» ЗАДАНИЯ ДЛЯ ВЫПОЛНЕНИЯ
1 > Назовите все книги, повести и статьи, названия которых приводятся во фрагменте текста, включая сноски.
2 > Определите, соответствуют ли фрагменту текста следующие утверждения. (a) По прямо называет необычную воду в своем романе кровью. (b) Башляр сводит поэтический вымысел к психоаналитической истине. (c) Роман о Пиме датирован 1838 годом. Для каждого утверждения ответьте «да» или «нет» и дословно приведите решающие слова из фрагмента текста.

» ФРАГМЕНТ ТЕКСТА

В работах, которые к классическому психоанализу не относятся, но в то же время многим ему обязаны, можно говорить об отходе от догматизма и соответственно о большей свободе в обращении с телесным «подтекстом» прозы и поэзии По. На упомянутую книгу Мари Бонапарт ссылается французский философ Гастон Башляр, сравнивая вслед за ней воду в романе По «Повесть о приключениях Артура Гордона Пима» (The Narrative of Arthur Gordon Pym of Nantucket, 1838) с кровью. У Бонапарт странная, непрозрачная, с прожилками вода – это, разумеется, материнская кровь, которая «еще до молока, в положенное время кормит нас»[66 - Башляр Г. Вода и грезы. Опыт о воображении материи. М.: Изд-во гуманитарной литературы, 1998. С. 93.]. Башляр, восхищаясь интересным наблюдением Бонапарт, предлагает более тонкую и оригинальную, на наш взгляд, интерпретацию. По, описывая явно напоминающую органическую жидкость воду, нигде не называет ее кровью: «Стоит этому слову хотя бы раз прозвучать, как все ополчится против него: сознание отвергнет его с логической точки зрения – как абсурд, с экспериментальной – как невозможность, с интимной – как проклятое воспоминание. Необычайная вода, озадачивающая путешественников, следовательно должна быть неназываемой кровью, табуированной кровью»[67 - Там же. С. 95.]. Если читатель поймет соотнесенность «архетипов воды и крови», страница читабельна; если нет – страница потеряет всякий интерес, перестанет быть понятной. Башляр не сводит поэтический вымысел к психоаналитической истине, как Бонапарт, но отсылает – через идею табуированности слова – к представлению о сакральном. Невольно вспоминается в связи с этим образное сравнение Гейто Газданова: «Когда колдун из „Страшной мести“ просил схимника молиться за него, то схимник открыл книгу и увидел, что буквы налились кровью. Книги Э. По, казалось, преодолевают тот закон безмолвия, которому подчинены печатные страницы»[68 - Газданов Г. Заметки об Э. По, Гоголе и Мопассане. 9/10 (Лит. обозрение, 1994): 80.].

» ФРАГМЕНТ ДАННЫХ
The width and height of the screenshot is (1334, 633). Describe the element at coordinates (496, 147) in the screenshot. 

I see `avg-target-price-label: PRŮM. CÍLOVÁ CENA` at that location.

» ВАШИ ОТВЕТЫ
1 >
1. «Повесть о приключениях Артура Гордона Пима» (The Narrative of Arthur Gordon Pym of Nantucket)
2. «Вода и грезы. Опыт о воображении материи»
3. «Страшная месть»
4. «Заметки об Э. По, Гоголе и Мопассане»

2 >
(a) Нет: «По, описывая явно напоминающую органическую жидкость воду, нигде не называет ее кровью».
(b) Нет: «Башляр не сводит поэтический вымысел к психоаналитической истине, как Бонапарт».
(c) Да: «(The Narrative of Arthur Gordon Pym of Nantucket, 1838)».